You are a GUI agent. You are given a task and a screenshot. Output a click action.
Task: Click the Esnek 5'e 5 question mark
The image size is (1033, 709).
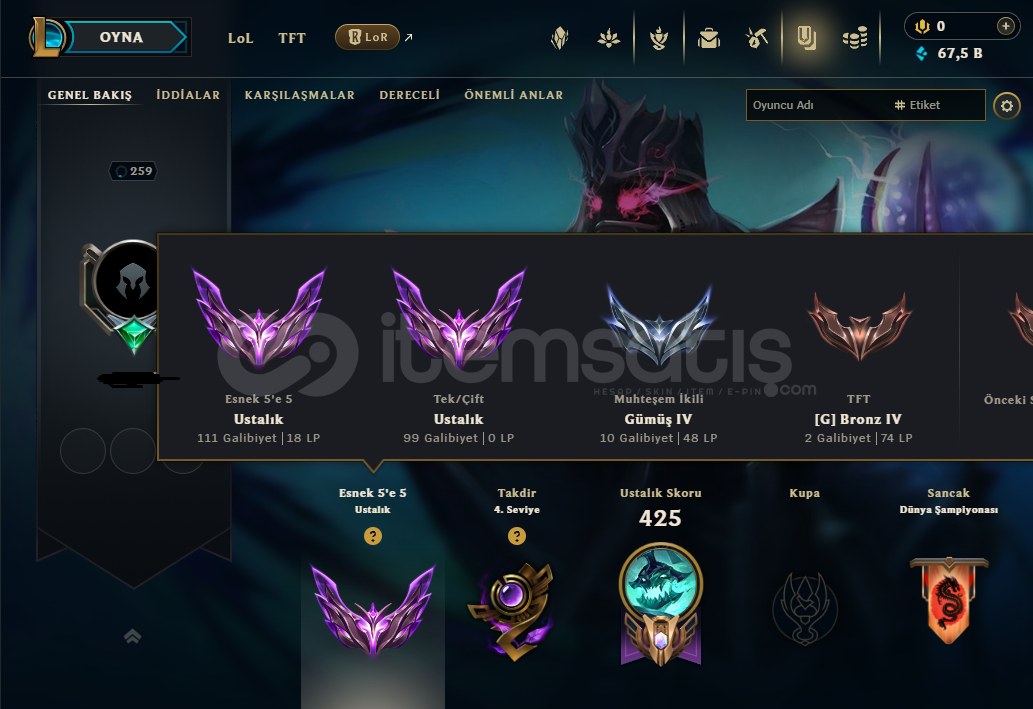373,536
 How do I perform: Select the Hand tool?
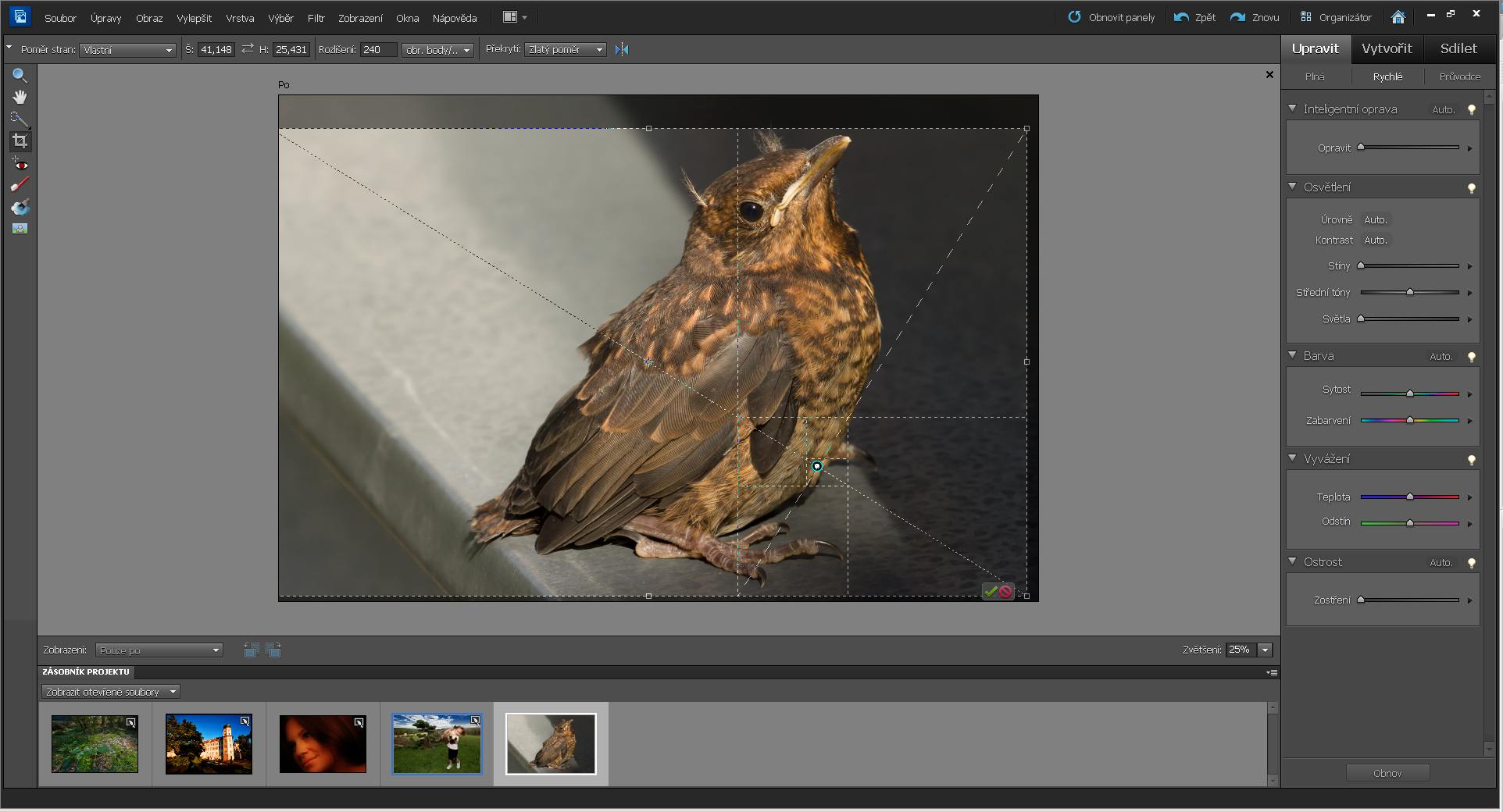pyautogui.click(x=20, y=97)
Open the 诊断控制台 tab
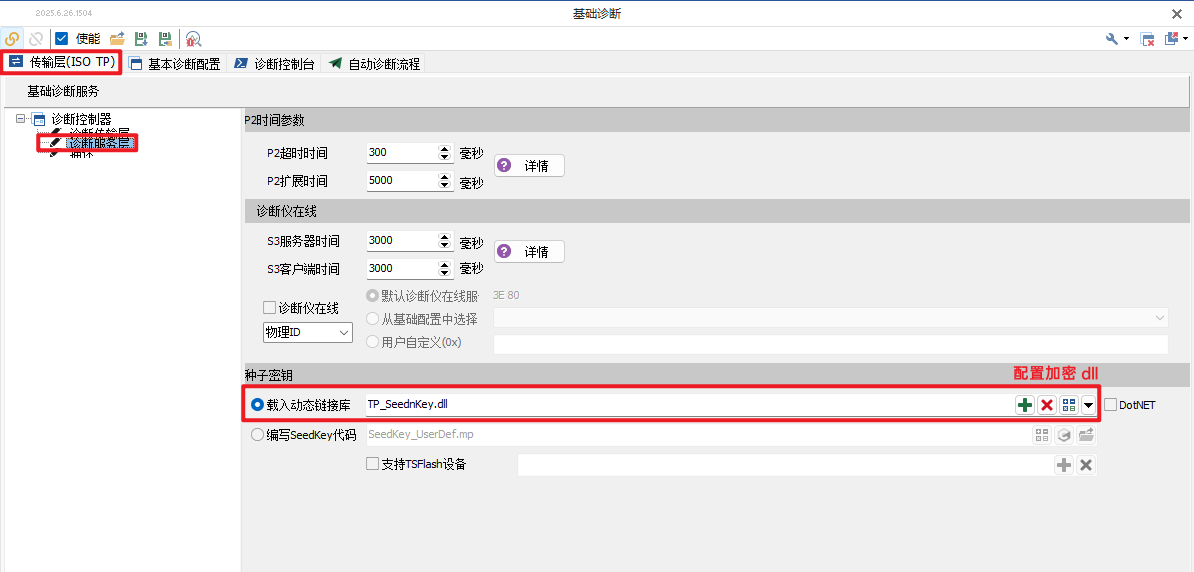 coord(275,64)
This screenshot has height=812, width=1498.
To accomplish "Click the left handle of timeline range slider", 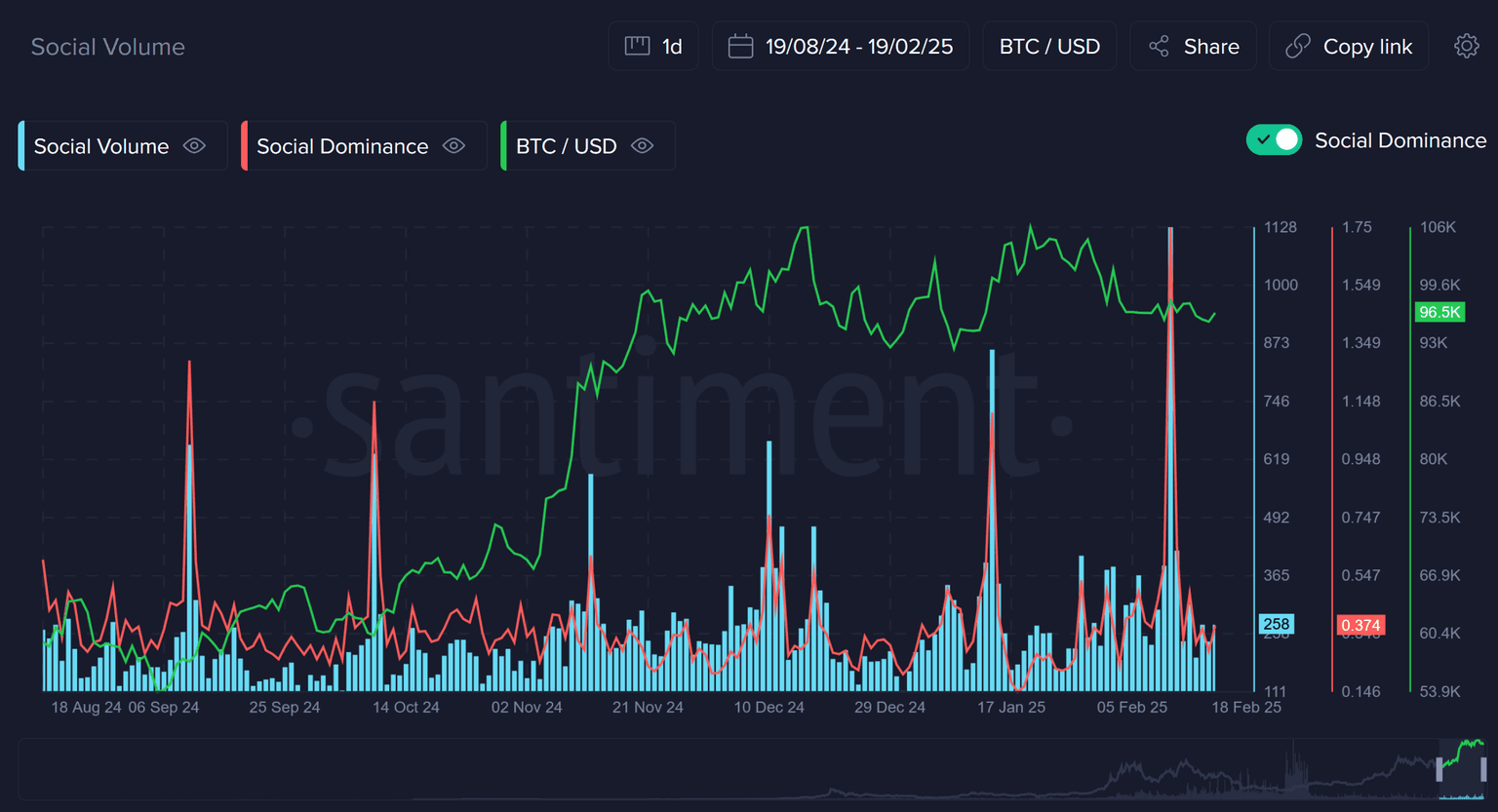I will (x=1439, y=769).
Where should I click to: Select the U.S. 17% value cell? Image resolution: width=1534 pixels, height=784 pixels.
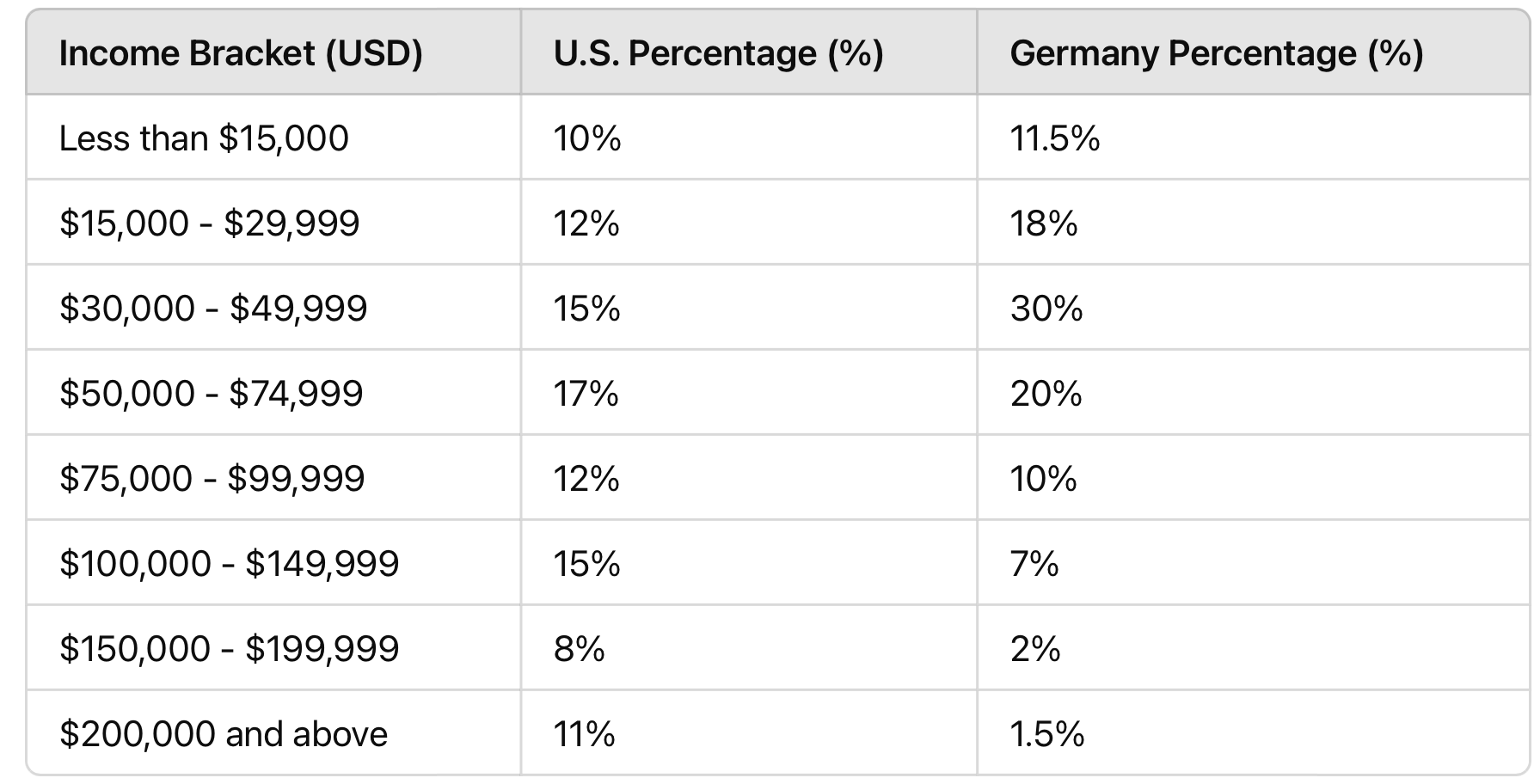coord(586,394)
────────────────────
ACTIVITY » When a line in the records above holds "screenshot", that line is to be reported.

ANSWER TO THIS TASK »
You are a GUI agent. You are given a task and a screenshot. Output a click action.
This screenshot has height=812, width=1498.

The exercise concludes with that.